Wednesday, November 1, 2006

Tina Fey Peels The Onion (Tears of Laughter, Shurely...)


Admit it. You've got a little comedy crush. Don't you?

Me too.

So you'll likely enjoy this interview with Tina Fey by the Onion AV Club almost as much as I did.

Here's an excerpt:

We're all comedy fans in my family. My parents mainly wouldn't let me watch stuff that was either annoying to them, or just garbage. My dad wouldn't let us watch The Flintstones if he was home, because he said it was a rip-off of The Honeymooners. But he would let us stay up really late in the summer and watch old Honeymooners. So there was some discerning taste. And we certainly did other stuff, but yeah, we watched a lot of TV.

AVC: Had you always intended to go into comedy?

TF: For a pretty long time. Probably from middle school on. I remember me and one other girl in my 8th-grade class got to do an independent study because we finished the regular material early, and she chose to do hers on communism, and I chose to do mine on comedy. We kept bumping into each other at the card catalog. The only book I could find was Joe Franklin's Encyclopedia Of Comedians, which stopped in the '50s, so I read up on guys like Joe E. Brown.

F: Yeah, huge mouth.

AVC: Were your initial intentions to become a writer or a performer?

TF: I think everyone's intentions are to become a performer at first. But by the time I was in high school and college, I discovered that I liked writing and that I was probably a little better at it. And then when I went to Chicago, and I got to be an improviser and do Second City, that was the best blending of the two, because I was creating my own material and then performing it.

Sounds like a great family to grow up. And see the history and the research? When people say, "I want to be in comedy" -- THIS is actually what I'm looking for. A sense of history. Not, "I think Dane Cook is a genius." Once upon a time, all of us wannabes did this kind of due diligence. Now I meet people -- regularly -- who want to go into comedy and have never heard of, never mind seen, Harold Lloyd, Buster Keaton, Chaplin, the Marx Brothers, Preston Sturges...

Oi. I could go on.
But instead, I'll just gaze anew on my comedy crush. Ahhh.

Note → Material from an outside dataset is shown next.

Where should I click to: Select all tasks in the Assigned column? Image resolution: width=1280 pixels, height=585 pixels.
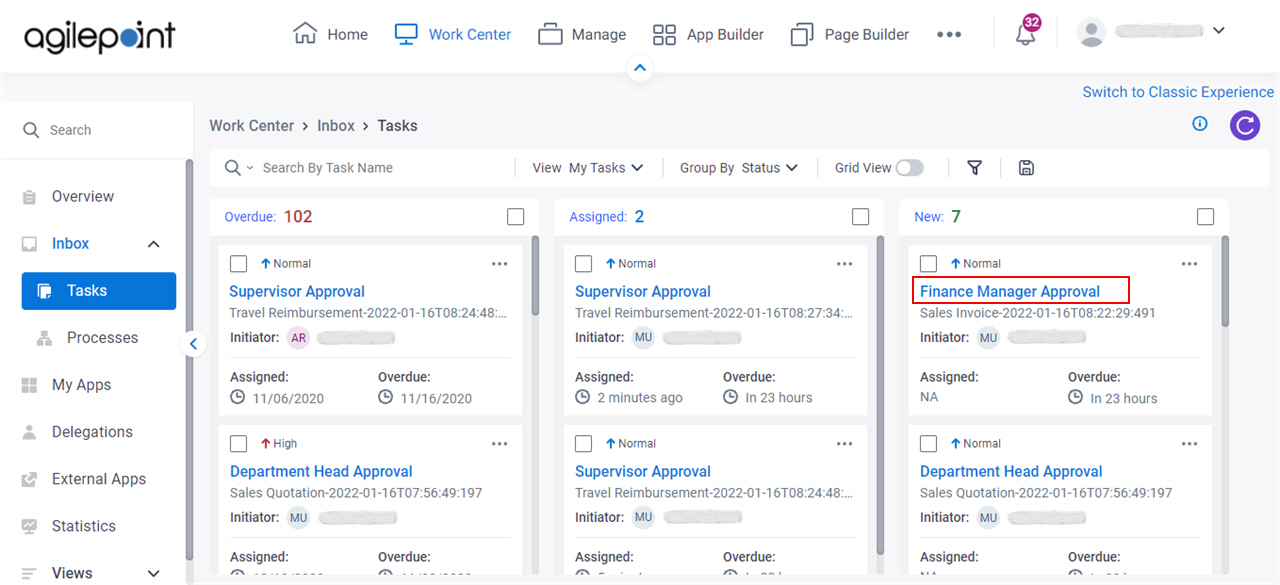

Ooh...look, a pithy quote on craft:

AVC: What is the difference, from a craft perspective, between writing a screenplay, writing a sitcom, and writing a sketch?

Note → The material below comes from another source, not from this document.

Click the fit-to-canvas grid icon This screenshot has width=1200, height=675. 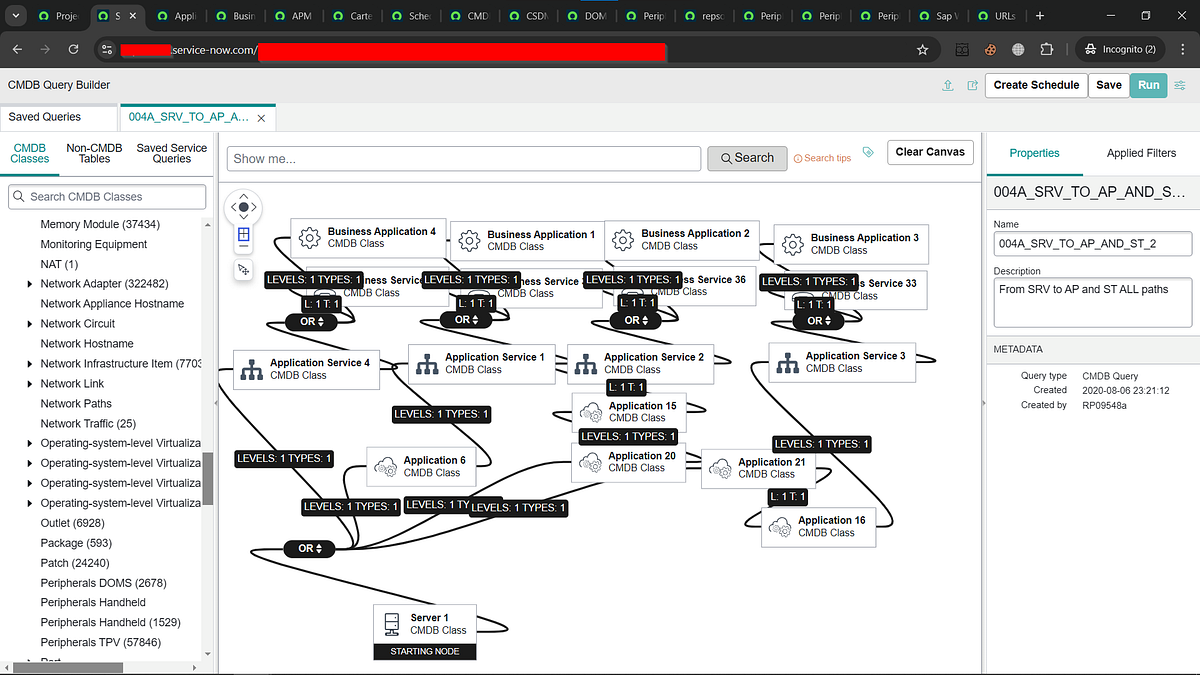(243, 234)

TF: Of the three, sketches are the most different, because you're not dealing with story at all, and it will kill you if you try. With the other two, you have to tell a story in a long form or a super-short form. When I wrote Mean Girls, I went into it knowing, "Okay, I don't know anything about story; I really have to try to learn." I did what everyone does: I read books. Same thing here with 30 Rock. Luckily, I'm surrounded with a writing staff that has more experience in the sitcom form. It's a good mix, because they know how to break a story into a half-hour, but at the same time, we're avoiding bad habits or getting into a rut, because a few of us have less experience and aren't locked into any specific way of doing things
AVC: How would you describe your responsibility as a writer vs. your staff's responsibility?

TF: The pilot I wrote by myself, and then from the second episode on, the way we've done it is to work as a group talking down the beats of the story. Especially before we start shooting, when I can actually be in the room all the time. We take a few days to break the "A" story and "B" story and "C" story for each episode, and then we assign one of the more senior writers to do an outline. Then, once the outlines are approved by the network, we assign usually the same person to write a draft. And whoever writes the draft is credited for the script. But still, you bring the draft back to the table and get more jokes from everybody. It's very much a group effort.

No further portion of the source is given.